Roughly five per cent of Sawatzki’s animals tested positive for Covid-19 – a figure that she says is comparable to findings from elsewhere in the world. However, while this work is important, she believes that monitoring wild animal populations is far more important in terms of preventing problematic spillback events, pointing out that if pets or farm animals become infected, it is relatively straightforward to prevent ongoing transmission of a mutated virus.
“I'm not terribly worried about pets causing an ongoing pandemic, because they tend to stay in the home,” she says. “My bigger concern is that if Sars-CoV-2 is able to spill over into wildlife, and then continue with onward transmission within that species, then that's something that we can't control in the same way as your household dogs.”

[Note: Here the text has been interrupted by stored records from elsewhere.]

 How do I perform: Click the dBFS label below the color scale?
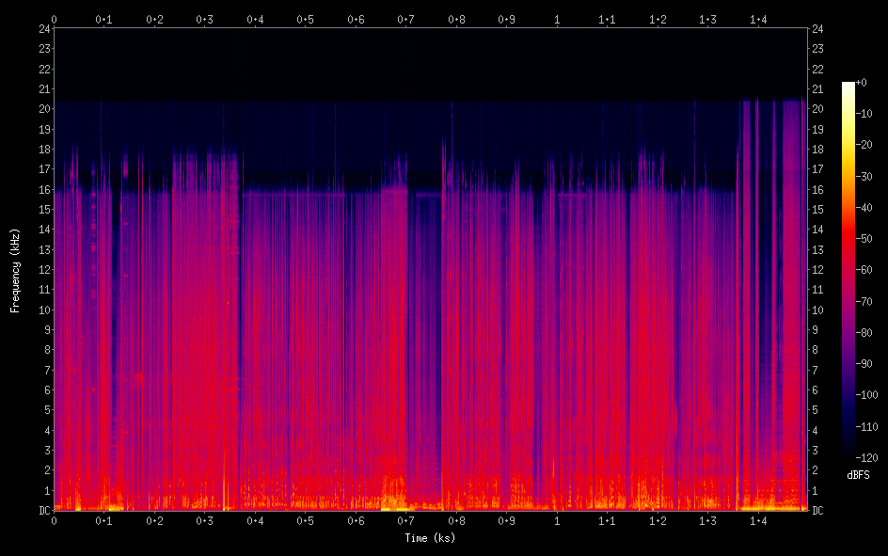857,475
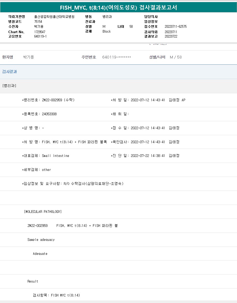Click the 세부검체 value other

click(x=46, y=170)
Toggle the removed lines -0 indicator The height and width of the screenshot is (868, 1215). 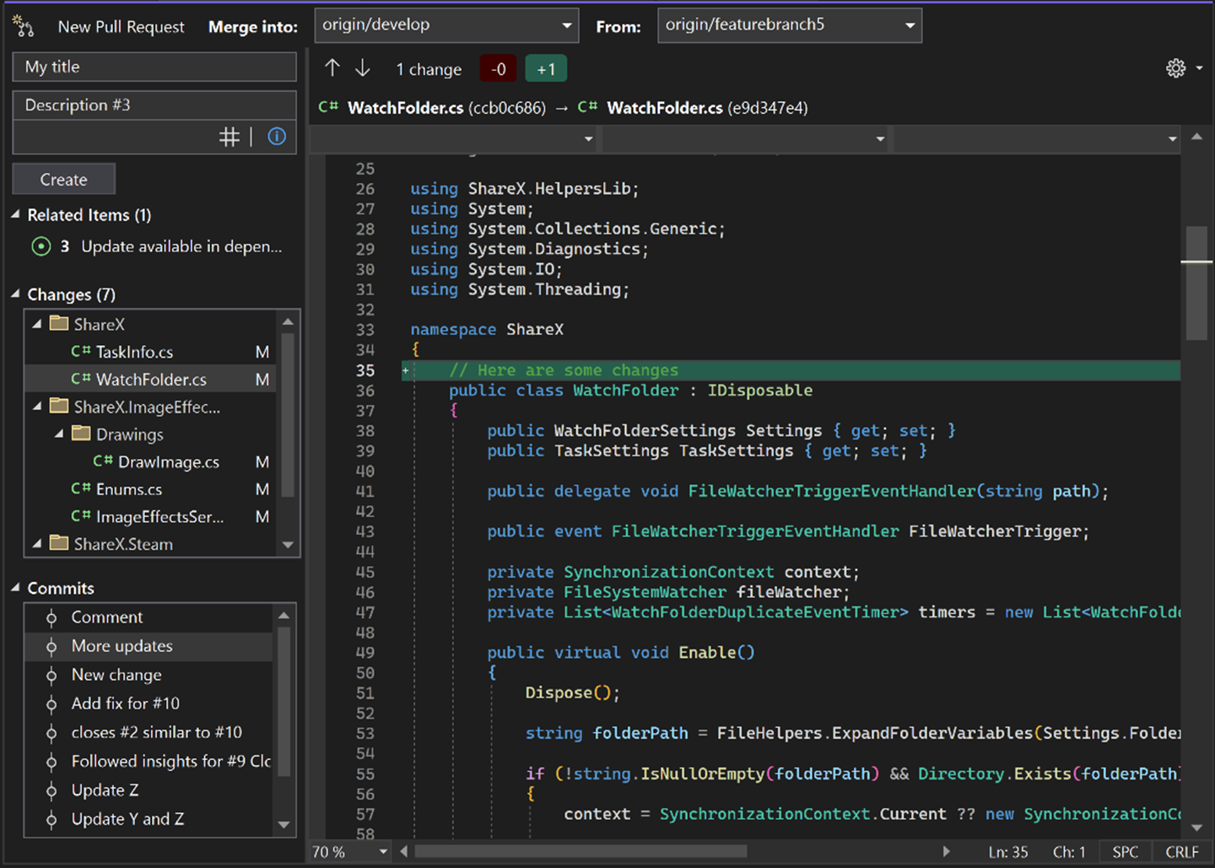(498, 69)
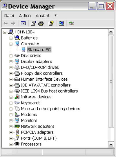116x157 pixels.
Task: Toggle the console tree pane icon
Action: 23,24
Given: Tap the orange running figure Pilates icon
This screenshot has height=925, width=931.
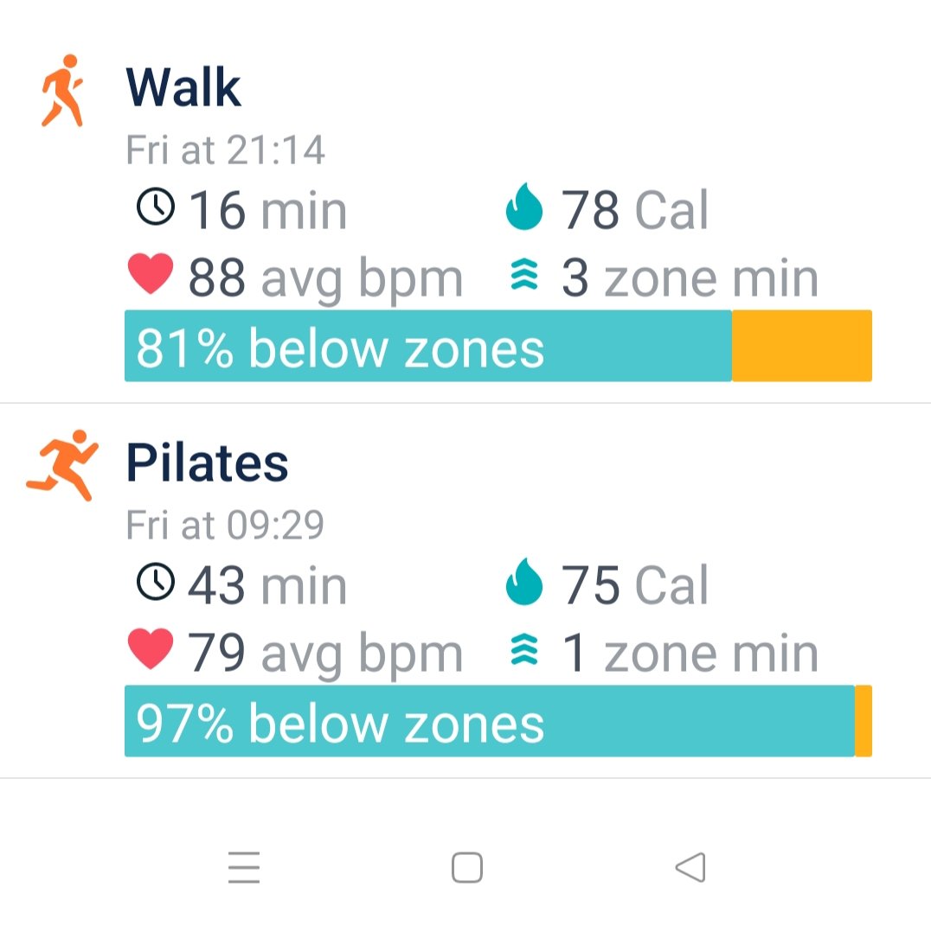Looking at the screenshot, I should (x=61, y=464).
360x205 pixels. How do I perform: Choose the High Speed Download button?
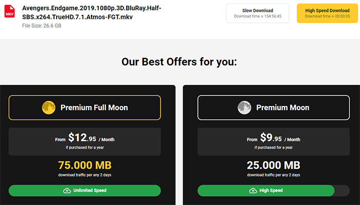(327, 13)
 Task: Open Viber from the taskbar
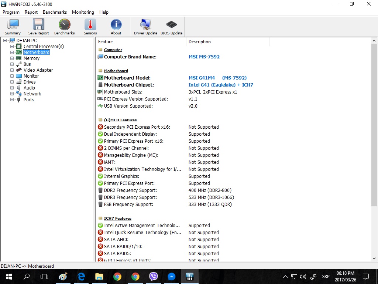tap(154, 276)
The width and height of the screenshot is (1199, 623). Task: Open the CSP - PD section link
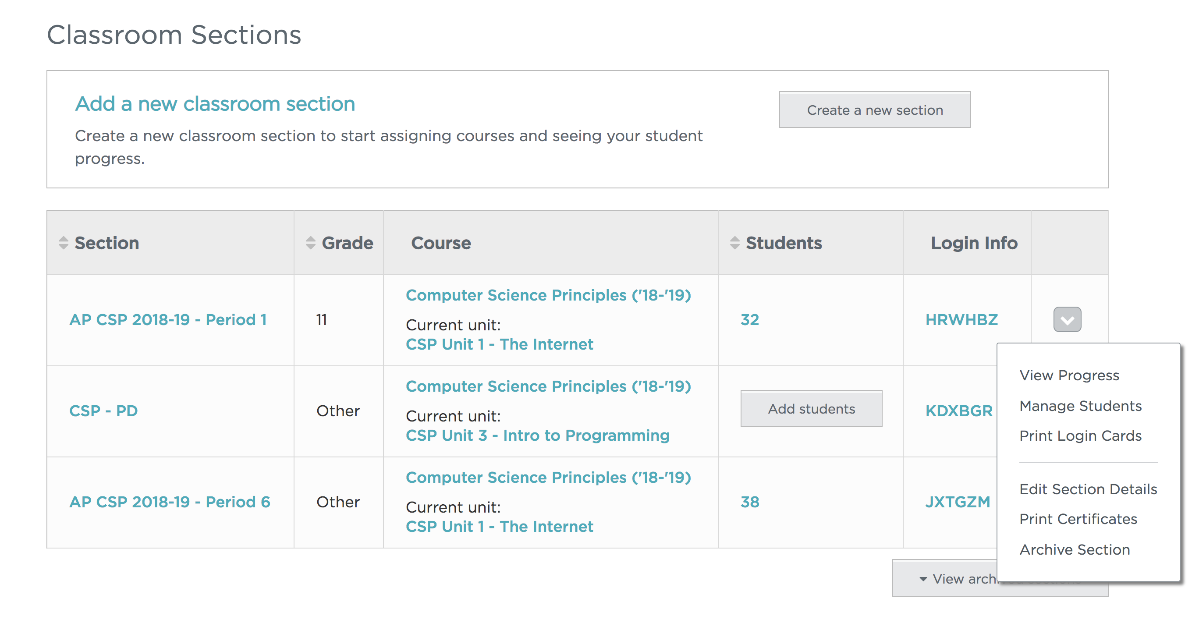point(103,411)
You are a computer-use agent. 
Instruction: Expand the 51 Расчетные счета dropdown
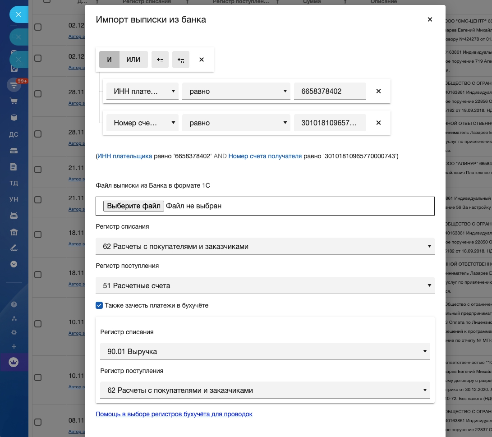(265, 285)
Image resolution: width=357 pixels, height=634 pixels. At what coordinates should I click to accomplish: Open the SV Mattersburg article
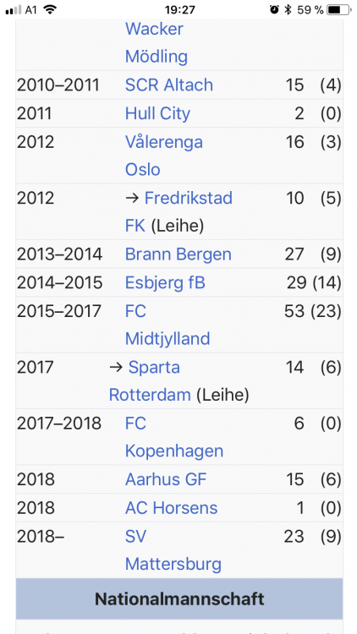173,550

As a result, Sawatzki is leading a separate initiative, working with 22 wildlife rehabilitation facilities across the US, which take in injured animals, and then release them back into the wild. So far they have screened 673 wild animals, to see whether workers at the facilities have infected them with Covid-19. “All have been negative so far, but if we do find any positive tests, we would immediately report them to state and federal officials,” she says.
Finding wild animals most at risk of contracting Covid-19 and passing variants of it back onto humans may sound like a hunt for a proverbial needle in a haystack, but sophisticated artificial intelligence tools are already providing scientists like Fagre and Sawatzki with some vital assistance. Earlier this year Barbara Han, a disease ecologist at New York’s Cary Institute of Ecosystem Studies, created a computer model which predicted the likelihood that different species can harbour Sars-CoV-2, and transmit it effectively between them. While ACE2 – the receptor which the virus uses to get into our cells – is found throughout the animal kingdom, it binds to this receptor more strongly in some animals than others.
“For the host to be infected and then capable of transmitting it, the virus has to get into the cell, replicate, and then all the new viruses leave the cell,” Han says. “But none of these things will happen unless there’s a strong bond, which depends on the structure of ACE2, which varies from one species to the next. So we created this model where we computed how strong a bond we expected to be produced, depending on what ACE2 looks like in all these different species. This allowed us to predict whether they are likely to produce an infection which could ultimately be consequential to humans.”
Out of 299 vertebrates, Han and her colleagues identified a number of creatures that appear to be particularly susceptible to becoming infected with Sars-CoV-2 and then transmitting it. This list included mink, raccoon dogs, tree shrews and creatures which often live in relatively close contact to humans such as deer mice and red foxes. Han says that the United States Geological Survey is now conducting a surveillance program, sampling and testing animals which rank highly in terms of susceptibility to Sars-CoV-2.
Han believes that artificial intelligence will only become more important when it comes to containing spillback and assigning risk to different animal populations. “This kind of computer modelling can really add value in terms of helping us get in front of the next spillover event,” she says. “In the future, there could even be ways to predict exactly how the virus is likely to evolve in animal populations, taking into account the molecular structure of their cells. That’s not quite there yet right now, but it’s possible.”